Here is a random header from one of the BLAST files that @ehsueh uploaded to dropbox:

<Iteration_query-def>gi|386048931|ref|YP_005966922.1| chromosomal replication initiator protein dnaA [Listeria monocytogenes FSL R2-561]</Iteration_query-def>
rtobes commented 10 years ago

This header is not a header from a Uniprot protein. It is a header from a NCBI protein.

BG7 works with fasta headers from proteins retrieved from Uniprot, not from NCBI.

pablopareja commented 10 years ago

@ehsueh could you confirm where you retrieved that protein from?

ehsueh commented 10 years ago

Yes, the reference protein and RNA fasta files where both retrieved from NCBI. I would need to reformat the headers first?

pablopareja commented 10 years ago

Yeah, I think so. According to what @rtobes says, we support FASTA headers for proteins retrieved from Uniprot

ehsueh commented 10 years ago

Is that what's crashing PredictGenes?

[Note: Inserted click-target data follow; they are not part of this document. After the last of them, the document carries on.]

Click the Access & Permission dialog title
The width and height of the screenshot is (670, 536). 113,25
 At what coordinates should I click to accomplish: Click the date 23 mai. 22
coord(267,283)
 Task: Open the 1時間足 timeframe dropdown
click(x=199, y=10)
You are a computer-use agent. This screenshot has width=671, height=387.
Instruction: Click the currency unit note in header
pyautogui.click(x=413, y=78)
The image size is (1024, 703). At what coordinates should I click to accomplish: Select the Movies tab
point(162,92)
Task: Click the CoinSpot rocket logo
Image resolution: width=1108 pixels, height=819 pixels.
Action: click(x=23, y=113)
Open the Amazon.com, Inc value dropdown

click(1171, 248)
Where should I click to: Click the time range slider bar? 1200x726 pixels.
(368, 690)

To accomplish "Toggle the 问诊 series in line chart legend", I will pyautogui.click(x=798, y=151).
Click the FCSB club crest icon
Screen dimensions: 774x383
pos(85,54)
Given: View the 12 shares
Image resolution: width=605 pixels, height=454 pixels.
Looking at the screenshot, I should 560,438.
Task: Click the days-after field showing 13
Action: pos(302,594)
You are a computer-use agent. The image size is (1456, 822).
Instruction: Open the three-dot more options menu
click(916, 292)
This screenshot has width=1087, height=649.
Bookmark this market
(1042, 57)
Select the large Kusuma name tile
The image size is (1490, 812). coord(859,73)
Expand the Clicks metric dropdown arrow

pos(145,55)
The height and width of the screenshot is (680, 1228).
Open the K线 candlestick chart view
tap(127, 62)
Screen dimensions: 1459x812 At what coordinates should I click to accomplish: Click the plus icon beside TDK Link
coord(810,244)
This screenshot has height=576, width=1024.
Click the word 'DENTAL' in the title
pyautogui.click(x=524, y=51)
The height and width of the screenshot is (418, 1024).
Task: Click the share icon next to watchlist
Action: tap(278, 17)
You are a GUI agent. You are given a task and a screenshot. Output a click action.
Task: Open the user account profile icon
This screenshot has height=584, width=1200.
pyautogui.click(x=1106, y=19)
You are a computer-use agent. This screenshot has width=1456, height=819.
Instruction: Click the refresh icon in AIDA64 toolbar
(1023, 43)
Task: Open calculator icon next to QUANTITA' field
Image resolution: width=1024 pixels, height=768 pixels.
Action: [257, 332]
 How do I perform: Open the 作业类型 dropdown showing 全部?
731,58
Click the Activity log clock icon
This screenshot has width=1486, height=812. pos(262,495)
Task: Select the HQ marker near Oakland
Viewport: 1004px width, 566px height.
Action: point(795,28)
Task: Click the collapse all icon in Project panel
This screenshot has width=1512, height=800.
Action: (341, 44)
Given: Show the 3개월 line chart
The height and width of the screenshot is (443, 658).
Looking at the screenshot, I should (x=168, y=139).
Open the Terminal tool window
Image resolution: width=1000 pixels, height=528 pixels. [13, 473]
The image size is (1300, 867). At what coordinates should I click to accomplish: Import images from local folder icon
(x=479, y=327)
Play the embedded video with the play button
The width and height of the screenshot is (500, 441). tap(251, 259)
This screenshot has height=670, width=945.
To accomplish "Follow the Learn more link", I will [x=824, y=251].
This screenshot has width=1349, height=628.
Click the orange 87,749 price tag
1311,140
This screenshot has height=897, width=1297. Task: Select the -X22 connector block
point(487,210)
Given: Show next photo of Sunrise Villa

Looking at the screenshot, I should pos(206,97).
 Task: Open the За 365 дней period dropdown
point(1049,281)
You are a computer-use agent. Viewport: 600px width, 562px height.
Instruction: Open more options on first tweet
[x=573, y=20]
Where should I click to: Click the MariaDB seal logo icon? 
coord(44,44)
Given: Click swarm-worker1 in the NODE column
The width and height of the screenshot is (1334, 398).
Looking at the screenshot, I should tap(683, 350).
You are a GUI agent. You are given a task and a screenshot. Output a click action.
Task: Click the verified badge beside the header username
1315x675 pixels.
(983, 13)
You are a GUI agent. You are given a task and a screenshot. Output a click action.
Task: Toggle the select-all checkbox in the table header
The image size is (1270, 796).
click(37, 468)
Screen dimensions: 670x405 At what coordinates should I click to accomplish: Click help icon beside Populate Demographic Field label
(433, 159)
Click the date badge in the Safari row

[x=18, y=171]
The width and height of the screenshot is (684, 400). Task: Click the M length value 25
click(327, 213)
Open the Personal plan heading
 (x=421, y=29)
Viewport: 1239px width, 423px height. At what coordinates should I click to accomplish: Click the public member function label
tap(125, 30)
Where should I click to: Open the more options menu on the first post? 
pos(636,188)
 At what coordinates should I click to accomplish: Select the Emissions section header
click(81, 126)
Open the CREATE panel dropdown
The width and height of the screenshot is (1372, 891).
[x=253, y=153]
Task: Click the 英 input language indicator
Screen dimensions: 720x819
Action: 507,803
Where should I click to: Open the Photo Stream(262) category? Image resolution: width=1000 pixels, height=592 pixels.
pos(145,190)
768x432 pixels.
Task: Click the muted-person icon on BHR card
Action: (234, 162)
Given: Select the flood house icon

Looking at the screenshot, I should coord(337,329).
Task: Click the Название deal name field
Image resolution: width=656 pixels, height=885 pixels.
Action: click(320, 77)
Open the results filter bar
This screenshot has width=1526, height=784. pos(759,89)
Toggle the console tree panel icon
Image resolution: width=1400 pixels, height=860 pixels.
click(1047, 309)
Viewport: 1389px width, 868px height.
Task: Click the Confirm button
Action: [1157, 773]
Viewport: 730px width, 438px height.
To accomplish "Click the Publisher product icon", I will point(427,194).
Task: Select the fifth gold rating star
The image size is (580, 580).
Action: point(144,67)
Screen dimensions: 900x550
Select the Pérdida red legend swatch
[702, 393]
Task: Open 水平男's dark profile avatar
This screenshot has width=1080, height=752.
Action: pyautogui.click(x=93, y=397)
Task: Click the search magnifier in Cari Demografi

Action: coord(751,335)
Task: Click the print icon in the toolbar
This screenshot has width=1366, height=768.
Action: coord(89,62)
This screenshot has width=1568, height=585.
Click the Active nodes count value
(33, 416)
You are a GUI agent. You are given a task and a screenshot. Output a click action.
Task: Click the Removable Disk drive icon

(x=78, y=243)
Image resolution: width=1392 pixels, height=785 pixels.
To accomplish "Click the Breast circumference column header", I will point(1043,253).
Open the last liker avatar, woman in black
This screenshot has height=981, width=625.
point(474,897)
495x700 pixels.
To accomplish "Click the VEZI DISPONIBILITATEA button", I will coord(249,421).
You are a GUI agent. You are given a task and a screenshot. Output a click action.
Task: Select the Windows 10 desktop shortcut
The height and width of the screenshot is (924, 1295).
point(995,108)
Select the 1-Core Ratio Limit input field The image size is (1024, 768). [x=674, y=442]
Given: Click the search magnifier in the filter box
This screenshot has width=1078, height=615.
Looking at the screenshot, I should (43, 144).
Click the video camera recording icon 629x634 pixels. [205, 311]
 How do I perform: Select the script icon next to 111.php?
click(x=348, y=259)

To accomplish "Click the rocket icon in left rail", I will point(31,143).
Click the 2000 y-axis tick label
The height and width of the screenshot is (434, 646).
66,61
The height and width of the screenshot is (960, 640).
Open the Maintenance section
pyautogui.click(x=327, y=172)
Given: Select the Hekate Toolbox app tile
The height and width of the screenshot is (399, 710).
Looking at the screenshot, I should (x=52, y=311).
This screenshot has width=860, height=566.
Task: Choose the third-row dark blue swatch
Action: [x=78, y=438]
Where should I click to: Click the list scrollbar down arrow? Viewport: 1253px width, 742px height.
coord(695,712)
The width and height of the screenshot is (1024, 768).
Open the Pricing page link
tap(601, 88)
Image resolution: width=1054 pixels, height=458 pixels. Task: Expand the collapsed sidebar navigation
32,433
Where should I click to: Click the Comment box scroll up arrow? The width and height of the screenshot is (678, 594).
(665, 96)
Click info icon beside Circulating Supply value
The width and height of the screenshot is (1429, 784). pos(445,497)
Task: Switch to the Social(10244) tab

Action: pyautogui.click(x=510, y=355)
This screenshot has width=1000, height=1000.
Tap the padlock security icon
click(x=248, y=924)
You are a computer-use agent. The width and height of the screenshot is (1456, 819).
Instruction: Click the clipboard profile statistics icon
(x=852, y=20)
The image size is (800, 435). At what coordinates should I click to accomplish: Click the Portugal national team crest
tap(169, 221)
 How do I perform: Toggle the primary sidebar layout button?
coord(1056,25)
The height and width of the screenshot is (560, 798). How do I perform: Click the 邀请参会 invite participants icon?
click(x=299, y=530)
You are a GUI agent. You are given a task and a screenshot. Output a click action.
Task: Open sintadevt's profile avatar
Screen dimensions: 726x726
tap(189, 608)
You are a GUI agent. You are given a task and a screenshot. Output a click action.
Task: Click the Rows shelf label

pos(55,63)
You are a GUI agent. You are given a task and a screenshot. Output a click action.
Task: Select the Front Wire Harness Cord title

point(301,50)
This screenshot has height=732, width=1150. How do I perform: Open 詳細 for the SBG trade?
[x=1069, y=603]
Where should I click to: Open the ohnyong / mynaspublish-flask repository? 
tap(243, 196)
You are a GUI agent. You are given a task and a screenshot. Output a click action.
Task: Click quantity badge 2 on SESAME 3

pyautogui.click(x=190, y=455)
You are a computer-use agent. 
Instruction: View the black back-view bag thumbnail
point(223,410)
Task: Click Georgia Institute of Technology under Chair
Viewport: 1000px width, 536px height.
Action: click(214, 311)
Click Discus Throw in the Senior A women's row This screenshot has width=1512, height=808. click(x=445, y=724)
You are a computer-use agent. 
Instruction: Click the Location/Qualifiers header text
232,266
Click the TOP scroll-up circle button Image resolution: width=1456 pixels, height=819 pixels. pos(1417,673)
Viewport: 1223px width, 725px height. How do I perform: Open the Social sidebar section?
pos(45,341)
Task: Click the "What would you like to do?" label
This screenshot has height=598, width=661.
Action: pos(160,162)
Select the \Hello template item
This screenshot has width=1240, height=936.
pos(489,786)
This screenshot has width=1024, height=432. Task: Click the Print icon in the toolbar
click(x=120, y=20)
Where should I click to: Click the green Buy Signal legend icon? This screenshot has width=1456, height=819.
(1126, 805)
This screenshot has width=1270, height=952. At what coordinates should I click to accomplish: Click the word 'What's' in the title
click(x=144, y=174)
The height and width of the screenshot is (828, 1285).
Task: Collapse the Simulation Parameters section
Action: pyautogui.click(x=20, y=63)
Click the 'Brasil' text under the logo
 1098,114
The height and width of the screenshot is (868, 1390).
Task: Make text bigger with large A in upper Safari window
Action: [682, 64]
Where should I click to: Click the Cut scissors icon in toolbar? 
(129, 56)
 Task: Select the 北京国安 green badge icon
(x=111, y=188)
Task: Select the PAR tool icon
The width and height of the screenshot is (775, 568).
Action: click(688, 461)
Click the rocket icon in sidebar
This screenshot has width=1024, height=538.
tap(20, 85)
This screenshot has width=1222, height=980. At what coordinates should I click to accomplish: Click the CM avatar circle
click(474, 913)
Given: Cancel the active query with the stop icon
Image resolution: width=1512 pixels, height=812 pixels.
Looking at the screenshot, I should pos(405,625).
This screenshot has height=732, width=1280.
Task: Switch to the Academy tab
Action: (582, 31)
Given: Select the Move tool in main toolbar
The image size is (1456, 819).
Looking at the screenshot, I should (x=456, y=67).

Why does it only crash on some iterations though?

pablopareja commented 10 years ago

In the tests I ran that was the reason and it crashed in the first iteration when using the file Lm_EDG_e_proteins_tBLASTn.xml

ehsueh commented 10 years ago

Oh. Yes. You are right. That one crashed on the first iteration for me too. It was the second data set (E coli) that ran for a few iterations before crashing. That one I got from master/bg7_example_input_files.zip, so the fasta is probably in the correct UniProt format.